What about availability? NVIDIA says the RTX Pro 6000 Blackwell Server Edition will be available soon in server configs from various data center partners, such as Cisco, Dell, HP, Lenovo, and Supermicro. Additionally, cloud service and GPU cloud providers (AWS, Google Cloud, Microsoft Azure, and CoreWeave) will be the first to offer instances powered by the same GPU sometime later this year. We’ll also see data center platforms tap the 6000 series part from the likes of ASUS, Gigabyte, Ingrasys, Quanta Cloud Technology, and others.

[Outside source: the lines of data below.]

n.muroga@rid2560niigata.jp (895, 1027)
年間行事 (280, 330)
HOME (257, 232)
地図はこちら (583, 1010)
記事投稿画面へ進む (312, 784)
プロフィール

The RTX Pro 6000 Blackwell Workstation Edition and RTX Pro 6000 Blackwell Max-Q Workstation Edition will both show up in April from partners like PNY and TD SYNNEX, followed by wider availability in May from manufacturers like BOXX, Dell, HP, Lambda, and Lenovo.

Moving down the list, the RTX Pro 5000, RTX Pro 4500, and RTX Pro 4000 Blackwell GPUs will launch in the summer time frame from BOXX, Dell, HP, and Lenovo.

Finally, the RTX Pro Blackwell laptop GPUs will be available sometime later this year from Dell, HP, Lenovo, and Razer.